Powers Auditorium is an auditorium in downtown Youngstown, Ohio, United States. The facility is the main venue of the DeYor Performing Arts Center. It was built in 1931 as the Warner Theatre, a part of the Warner Bros. theatre chain. The former movie palace was renovated and reopened as Powers Auditorium in 1969 and was listed on the National Register of Historic Places in 1980.

The main tenant of Powers Auditorium is the Youngstown Symphony Orchestra, which performs from October through May annually. The facility also hosts other musical acts, touring Broadway theatre productions and locally produced theater (primarily from Ballet Western Reserve and Easy Street Productions, two Youngstown-based theater companies).

==History==
Designed by the prominent theater architects Rapp and Rapp, Powers opened as the Warner Theatre on May 14, 1931, part of the massive chain of theaters operated by the Warner Bros. film company.
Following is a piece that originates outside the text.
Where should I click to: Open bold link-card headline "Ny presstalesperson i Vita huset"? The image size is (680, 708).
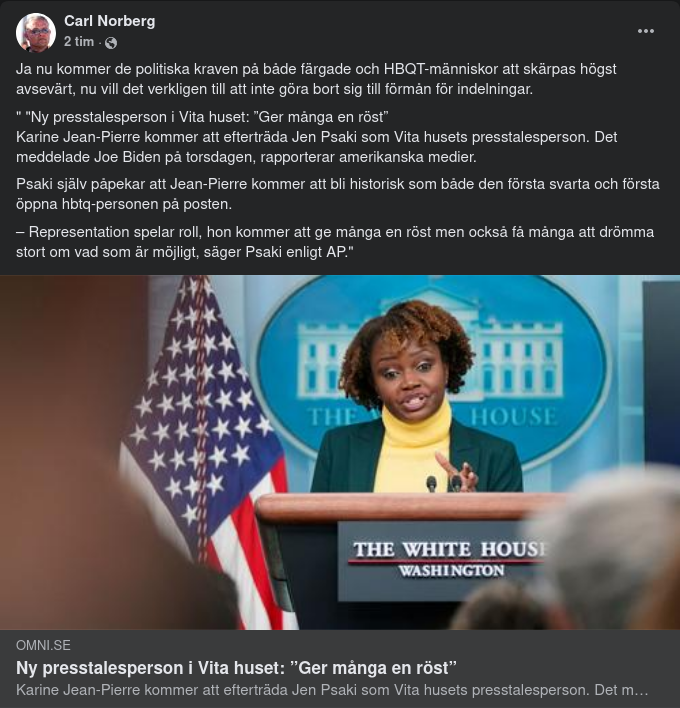click(236, 668)
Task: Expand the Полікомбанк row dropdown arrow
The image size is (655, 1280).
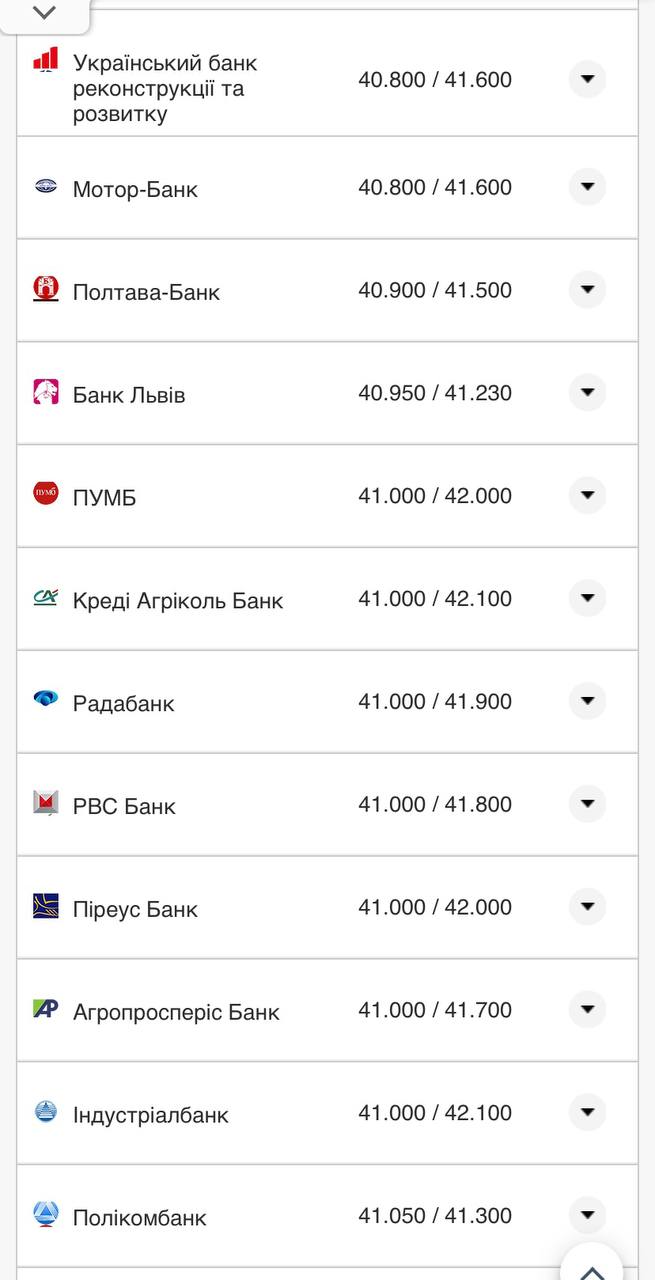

The structure was built as a memorial to the late Sam Warner, who along with his brothers, resided in Youngstown before embarking on a career in film production. The Warner Theatre operated until 1968, when it was scheduled to be demolished to make way for a parking lot. A public outcry prompted the Edward W. Powers family to donate $250,000 to preserve the structure. The theater was preserved and renovated in 1969. Many items in the theater were auctioned off, and the auditorium underwent extensive acoustical renovation in order to make it a suitable concert hall. In September of that year, the building was re-christened as Powers Auditorium with a performance by the Youngstown Symphony.

The former movie theater is included on the National Register of Historic Places in 1980. In 2000, a new East Wing was completed, giving the Symphony a music library and administrative office, as well as an elevator and equipment that brought Powers up to standard in handicap accessibility. Recently completed is the Beecher Flad Pavilion, which comprises the Ford Recital Hall, a 600-seat auditorium for orchestra, brass, and choral performances; new kitchen facilities; new dressing rooms; expanded loading docks; and soundproofing so that Powers and the new auditorium can be used simultaneously. Powers Auditorium can hold a capacity crowd of 2,303.